Trypanosoma cruzi is the intracellular parasite of Chagas disease, a chronic condition characterized by cardiac and gastrointestinal morbidity. Protective immunity requires CD4+ T cells, and Th1 cells and IFN-γ are important players in host defense. More recently, Th17 cells and IL-17 have been shown to exert protective functions in systemic T. cruzi infection. However, it remains unclear whether Th17 cells and IL-17A protect against mucosal infection, which is an important cause of human outbreaks. We found that IL-17RA knock-out (KO) mice are highly susceptible to orogastric infection, indicating an important function for this cytokine in mucosal immunity to T. cruzi . To investigate the specific role of Th17 cells for mucosal immunity, we reconstituted RAG1 KO mice with T. cruzi-specific T cell receptor transgenic Th17 cells prior to orogastric T. cruzi challenges. We found that Th17 cells provided protection against gastric mucosal T. cruzi infection, indicated by significantly lower stomach parasite burdens. In vitro macrophage infection assays revealed that protection by Th17 cells is reversed with IL-17A neutralization or loss of macrophage NADPH oxidase activity. Consistent with this, in vivo , mice lacking functional NADPH oxidase were not protected by Th17 cell transfer.
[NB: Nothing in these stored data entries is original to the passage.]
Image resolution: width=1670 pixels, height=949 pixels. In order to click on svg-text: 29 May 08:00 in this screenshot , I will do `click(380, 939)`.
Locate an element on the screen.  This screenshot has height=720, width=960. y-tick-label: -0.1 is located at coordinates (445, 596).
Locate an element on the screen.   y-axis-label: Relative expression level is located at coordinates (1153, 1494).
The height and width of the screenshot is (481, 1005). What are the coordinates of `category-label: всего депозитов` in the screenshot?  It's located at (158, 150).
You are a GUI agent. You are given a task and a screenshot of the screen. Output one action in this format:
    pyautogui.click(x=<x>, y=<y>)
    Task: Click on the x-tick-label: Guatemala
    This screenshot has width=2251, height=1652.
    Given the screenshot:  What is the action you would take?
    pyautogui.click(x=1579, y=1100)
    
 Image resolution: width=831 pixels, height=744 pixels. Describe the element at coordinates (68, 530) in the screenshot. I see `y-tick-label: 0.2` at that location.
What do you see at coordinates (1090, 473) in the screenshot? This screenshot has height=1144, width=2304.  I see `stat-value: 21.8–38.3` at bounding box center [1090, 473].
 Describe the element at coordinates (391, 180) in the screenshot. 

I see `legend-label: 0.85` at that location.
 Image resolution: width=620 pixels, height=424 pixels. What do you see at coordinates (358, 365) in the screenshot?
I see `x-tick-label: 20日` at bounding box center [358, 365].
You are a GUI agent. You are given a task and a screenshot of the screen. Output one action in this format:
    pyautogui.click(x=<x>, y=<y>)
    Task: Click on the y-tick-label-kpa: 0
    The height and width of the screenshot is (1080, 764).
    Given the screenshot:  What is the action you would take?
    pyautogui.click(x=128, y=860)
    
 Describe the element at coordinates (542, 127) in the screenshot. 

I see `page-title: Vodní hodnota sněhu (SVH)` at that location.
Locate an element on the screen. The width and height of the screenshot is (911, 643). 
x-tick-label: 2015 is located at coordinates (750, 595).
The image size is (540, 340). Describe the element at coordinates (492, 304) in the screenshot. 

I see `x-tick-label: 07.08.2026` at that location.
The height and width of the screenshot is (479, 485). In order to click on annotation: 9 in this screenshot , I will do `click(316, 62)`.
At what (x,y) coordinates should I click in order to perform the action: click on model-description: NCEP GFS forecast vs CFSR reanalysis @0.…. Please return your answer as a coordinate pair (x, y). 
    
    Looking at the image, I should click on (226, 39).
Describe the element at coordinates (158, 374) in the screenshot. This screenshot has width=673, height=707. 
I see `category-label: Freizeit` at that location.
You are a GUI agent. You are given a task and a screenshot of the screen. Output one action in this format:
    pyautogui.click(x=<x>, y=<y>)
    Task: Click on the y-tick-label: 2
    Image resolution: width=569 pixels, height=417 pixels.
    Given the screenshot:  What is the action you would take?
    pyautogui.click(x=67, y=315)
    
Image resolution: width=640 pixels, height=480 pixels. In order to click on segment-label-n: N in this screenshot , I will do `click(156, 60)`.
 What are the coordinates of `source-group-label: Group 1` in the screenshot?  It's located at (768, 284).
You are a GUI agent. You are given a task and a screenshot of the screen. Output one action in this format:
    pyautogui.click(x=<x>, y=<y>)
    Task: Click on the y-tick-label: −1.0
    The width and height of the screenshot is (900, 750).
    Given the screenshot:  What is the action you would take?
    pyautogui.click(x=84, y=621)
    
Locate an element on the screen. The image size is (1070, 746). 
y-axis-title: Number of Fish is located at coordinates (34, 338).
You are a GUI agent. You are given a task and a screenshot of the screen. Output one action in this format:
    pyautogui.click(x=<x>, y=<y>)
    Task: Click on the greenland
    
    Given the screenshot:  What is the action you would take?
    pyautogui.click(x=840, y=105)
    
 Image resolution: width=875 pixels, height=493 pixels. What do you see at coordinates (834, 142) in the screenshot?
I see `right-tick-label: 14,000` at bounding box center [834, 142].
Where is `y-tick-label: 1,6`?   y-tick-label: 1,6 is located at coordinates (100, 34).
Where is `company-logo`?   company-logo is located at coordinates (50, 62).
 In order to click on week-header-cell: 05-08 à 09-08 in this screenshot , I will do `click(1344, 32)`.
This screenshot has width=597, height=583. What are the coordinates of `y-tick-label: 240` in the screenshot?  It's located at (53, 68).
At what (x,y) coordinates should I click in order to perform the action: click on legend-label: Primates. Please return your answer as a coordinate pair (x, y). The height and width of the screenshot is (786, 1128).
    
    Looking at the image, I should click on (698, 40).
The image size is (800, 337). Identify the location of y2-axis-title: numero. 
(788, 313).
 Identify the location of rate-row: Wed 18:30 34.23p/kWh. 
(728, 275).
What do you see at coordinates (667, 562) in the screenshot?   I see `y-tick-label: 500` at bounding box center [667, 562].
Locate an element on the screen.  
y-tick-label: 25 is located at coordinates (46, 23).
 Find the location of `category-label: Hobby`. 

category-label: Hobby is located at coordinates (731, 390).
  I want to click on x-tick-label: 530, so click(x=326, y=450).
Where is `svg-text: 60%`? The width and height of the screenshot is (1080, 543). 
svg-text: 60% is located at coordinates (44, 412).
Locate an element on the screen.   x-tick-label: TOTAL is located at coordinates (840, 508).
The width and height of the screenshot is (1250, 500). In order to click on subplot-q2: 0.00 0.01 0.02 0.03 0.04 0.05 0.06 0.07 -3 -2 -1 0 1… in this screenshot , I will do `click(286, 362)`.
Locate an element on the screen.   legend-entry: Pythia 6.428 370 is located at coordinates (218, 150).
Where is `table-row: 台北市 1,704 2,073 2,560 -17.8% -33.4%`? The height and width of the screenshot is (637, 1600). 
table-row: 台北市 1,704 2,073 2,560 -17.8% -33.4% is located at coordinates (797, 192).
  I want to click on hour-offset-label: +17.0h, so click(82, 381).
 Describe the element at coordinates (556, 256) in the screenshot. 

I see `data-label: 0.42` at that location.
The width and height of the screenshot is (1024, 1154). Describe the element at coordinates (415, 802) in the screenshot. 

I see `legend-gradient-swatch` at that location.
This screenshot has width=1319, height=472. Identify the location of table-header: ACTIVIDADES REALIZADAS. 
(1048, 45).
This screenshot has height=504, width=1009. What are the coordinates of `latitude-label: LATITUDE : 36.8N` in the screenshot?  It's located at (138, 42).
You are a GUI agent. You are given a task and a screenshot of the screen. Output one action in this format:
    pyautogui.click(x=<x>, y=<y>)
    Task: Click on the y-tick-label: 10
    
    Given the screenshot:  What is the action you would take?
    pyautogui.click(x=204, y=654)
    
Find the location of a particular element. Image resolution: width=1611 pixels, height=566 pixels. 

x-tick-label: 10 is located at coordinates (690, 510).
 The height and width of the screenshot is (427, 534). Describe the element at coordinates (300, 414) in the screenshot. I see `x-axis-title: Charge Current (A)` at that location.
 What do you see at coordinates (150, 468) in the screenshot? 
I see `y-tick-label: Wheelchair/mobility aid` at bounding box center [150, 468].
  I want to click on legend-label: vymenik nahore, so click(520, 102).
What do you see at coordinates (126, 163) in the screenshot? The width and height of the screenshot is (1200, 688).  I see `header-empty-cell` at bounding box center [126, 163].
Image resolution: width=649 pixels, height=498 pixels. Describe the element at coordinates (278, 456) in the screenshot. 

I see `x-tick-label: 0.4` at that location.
These data are the first report that Th17 cells protect against mucosal T. cruzi infection, and identify a novel protective mechanism involving the induction of NADPH oxidase activity in macrophages by IL-17A. These studies provide important insights for Chagas vaccine development, and more broadly, increase our understanding of the diverse roles of Th17 cells in host defense.